Breaking: China Bans Crypto For the 100th Time; Hong Kong Proposal Seeks to Restrict Retail Traders From Exchanges
Cryptocurrency exchanges in Hong Kong are set to be prohibited from offering services to retail crypto traders following a new government proposal.
Hong Kong Floats New Proposal On Licensing Crypto Firms
The legislative proposal, which Hong Kong’s Financial Services and Treasury Bureau (FSTB) floated, has now moved past its consultation period, Reuters report.
During its consultation conclusions, the FTSB disclosed that all virtual asset service providers (VASPs) or cryptocurrency exchanges operating in Hong Kong would need a license to do so once the law is passed.
The regulator also said the services of cryptocurrency exchanges would now be restricted to only professional investors. The exchanges would be prohibited from offering services to retail traders until the initial stage of the licensing regime is over.
According to Hong Kong law, an individual must have a portfolio of HK$8 million ($1.03 million).
Hong Kong has one of the largest cryptocurrency exchanges in operation.
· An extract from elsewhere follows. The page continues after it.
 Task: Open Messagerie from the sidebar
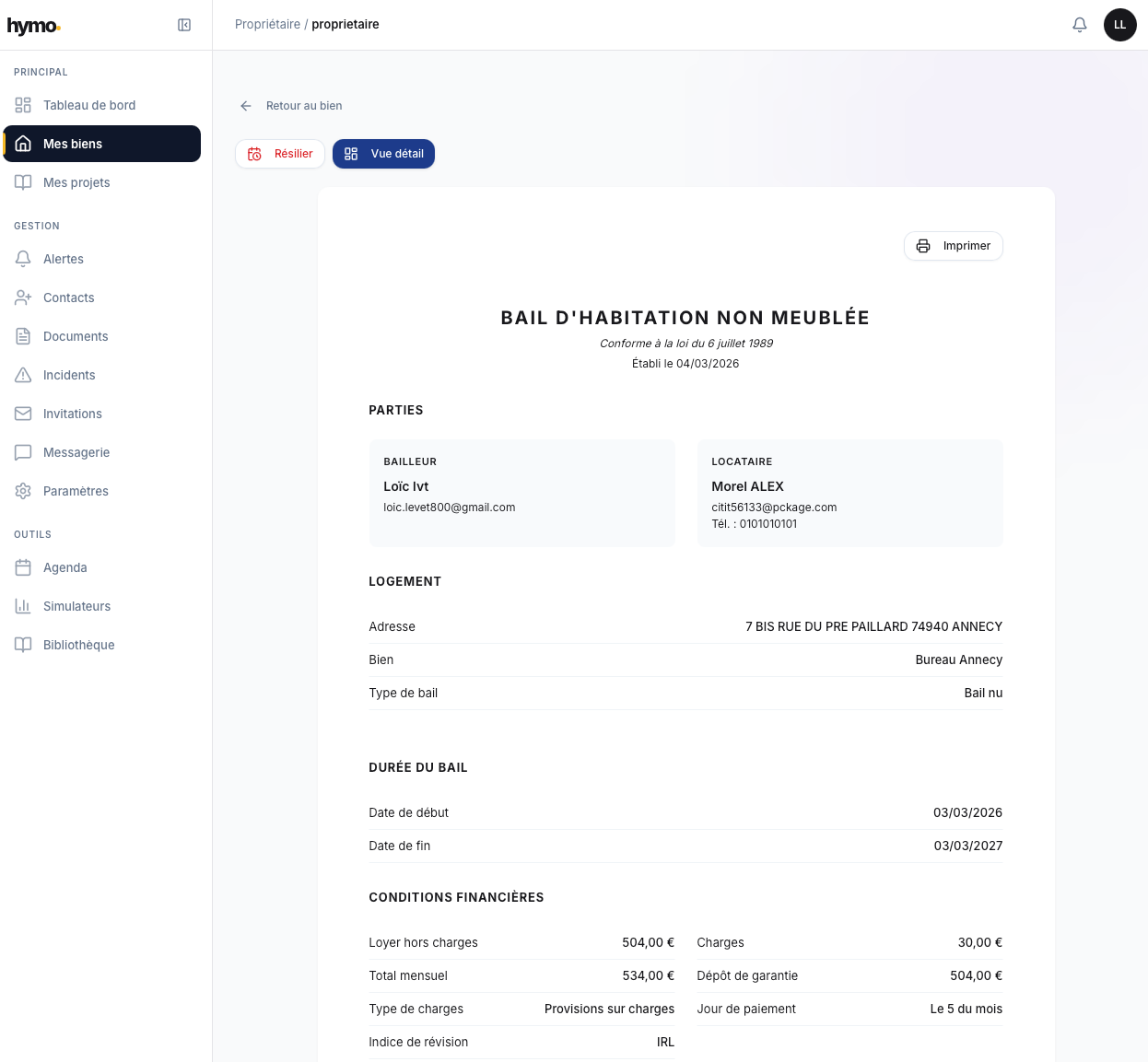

Its opt-in approach under which exchanges can either choose to apply to be licensed by the regulator or not has provided a flexible environment for exchanges to operate in.
This new rule could drive exchanges out of Hong Kong and push investors onto unregulated venues.
Hong Kong Tightening The Noose On Anti-Money Laundering Regulations
Like many other countries, the Hong Kong Government has been assessing how they can regulate the cryptocurrency industry. Lack of investor protection and money laundering are particular concerns of the country.
Today’s announcement forms the conclusion of a consultation process that ran from November 2020 to the end of January 2021.
The Hong Kong government is also reportedly planning to empower the city’s Securities and Futures Commission (SFC) to withdraw the licenses of already authorized crypto exchanges.
When signed into law, the proposal would see the SFC provided with necessary intervention powers to impose restrictions or prohibit companies from providing crypto services.
Away from the companies, the proposal would also bring the SFC more powers to protect clients against potential misconduct from VASPs.
Other Asian countries like Singapore and China also have their regulations regarding cryptocurrency. Singapore requires all crypto exchanges to be licensed before they can operate, however unlike Hong Kong, retail traders can invest.